• Exercise instructions:
1. List every abbreviation used in the study design passage.
2. According to the study design passage, how many health facilities were sputum samples collected from?

Materials and Methods

Study Design and Population

This study involved a retrospective analysis of selected isolates obtained from a population-based study conducted from July 2012 to December 2015 and sampled within two administrative districts in Ghana: Accra Metropolitan Assembly (AMA) and East Mamprusi District (MamE). All isolates were obtained from pulmonary TB cases with informed consent from all participants. Within the population-based prospective study, sputum samples were collected from consecutive clinically diagnosed pulmonary TB patients reporting to 12 selected health facilities within an urban setting (AMA) and a rural setting (MamE). The methods that were used for sputum sampling during the population-based study conformed to WHO guidelines (two sputa per patient). We defined a pulmonary TB case as any individual with a suspected case of TB that was confirmed both clinically and bacteriologically. Detailed demographic and epidemiological data were obtained from consented participants.

Further description of the study locale and participant data are provided elsewhere (5, 10).

• Supplied entries:
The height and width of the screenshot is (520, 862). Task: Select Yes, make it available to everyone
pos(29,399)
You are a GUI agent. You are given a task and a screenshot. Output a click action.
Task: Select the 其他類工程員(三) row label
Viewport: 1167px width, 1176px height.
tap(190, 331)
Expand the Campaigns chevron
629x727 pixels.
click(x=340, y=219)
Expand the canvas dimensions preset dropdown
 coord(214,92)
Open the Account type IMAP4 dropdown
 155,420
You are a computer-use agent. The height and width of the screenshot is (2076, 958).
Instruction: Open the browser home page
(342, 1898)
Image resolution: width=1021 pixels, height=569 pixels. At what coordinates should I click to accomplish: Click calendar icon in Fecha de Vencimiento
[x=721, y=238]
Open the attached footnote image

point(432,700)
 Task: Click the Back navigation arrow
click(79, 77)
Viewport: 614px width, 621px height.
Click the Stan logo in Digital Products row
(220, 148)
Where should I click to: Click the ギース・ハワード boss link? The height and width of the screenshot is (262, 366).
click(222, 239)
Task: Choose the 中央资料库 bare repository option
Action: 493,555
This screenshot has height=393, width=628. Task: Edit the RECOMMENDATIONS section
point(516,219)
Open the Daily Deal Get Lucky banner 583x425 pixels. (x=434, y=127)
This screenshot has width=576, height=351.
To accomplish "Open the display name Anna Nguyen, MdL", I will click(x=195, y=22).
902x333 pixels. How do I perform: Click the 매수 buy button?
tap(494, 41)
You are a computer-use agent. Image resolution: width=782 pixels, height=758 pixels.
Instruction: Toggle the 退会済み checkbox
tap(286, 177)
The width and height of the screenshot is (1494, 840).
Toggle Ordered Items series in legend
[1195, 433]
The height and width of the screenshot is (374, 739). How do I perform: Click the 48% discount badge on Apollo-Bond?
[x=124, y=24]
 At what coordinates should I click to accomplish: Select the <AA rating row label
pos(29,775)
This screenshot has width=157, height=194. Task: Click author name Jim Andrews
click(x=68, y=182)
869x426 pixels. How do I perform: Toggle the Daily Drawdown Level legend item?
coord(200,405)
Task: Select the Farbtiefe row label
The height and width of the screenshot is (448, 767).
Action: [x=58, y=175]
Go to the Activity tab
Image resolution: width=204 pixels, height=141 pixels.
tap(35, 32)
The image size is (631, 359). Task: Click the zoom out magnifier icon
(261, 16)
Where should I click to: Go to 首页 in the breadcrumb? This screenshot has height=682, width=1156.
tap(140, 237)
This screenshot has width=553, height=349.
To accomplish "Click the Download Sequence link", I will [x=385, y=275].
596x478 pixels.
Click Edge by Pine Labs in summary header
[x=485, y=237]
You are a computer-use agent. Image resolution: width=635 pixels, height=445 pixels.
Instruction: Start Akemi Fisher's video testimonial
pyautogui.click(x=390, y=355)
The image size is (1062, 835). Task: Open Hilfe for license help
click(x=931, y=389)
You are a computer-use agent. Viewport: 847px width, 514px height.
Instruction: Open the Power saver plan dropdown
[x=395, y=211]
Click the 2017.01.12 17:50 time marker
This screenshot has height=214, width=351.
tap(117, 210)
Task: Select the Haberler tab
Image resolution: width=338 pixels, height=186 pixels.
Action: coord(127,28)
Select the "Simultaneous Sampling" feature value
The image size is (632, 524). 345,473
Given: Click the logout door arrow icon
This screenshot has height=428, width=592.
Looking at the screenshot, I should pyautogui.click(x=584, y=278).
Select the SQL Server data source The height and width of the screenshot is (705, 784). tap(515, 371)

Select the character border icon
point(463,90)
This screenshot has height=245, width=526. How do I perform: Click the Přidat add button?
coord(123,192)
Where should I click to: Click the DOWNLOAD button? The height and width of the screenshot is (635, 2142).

• Per-task outputs:
1. AMA, MamE, TB, WHO

2. 12 selected health facilities.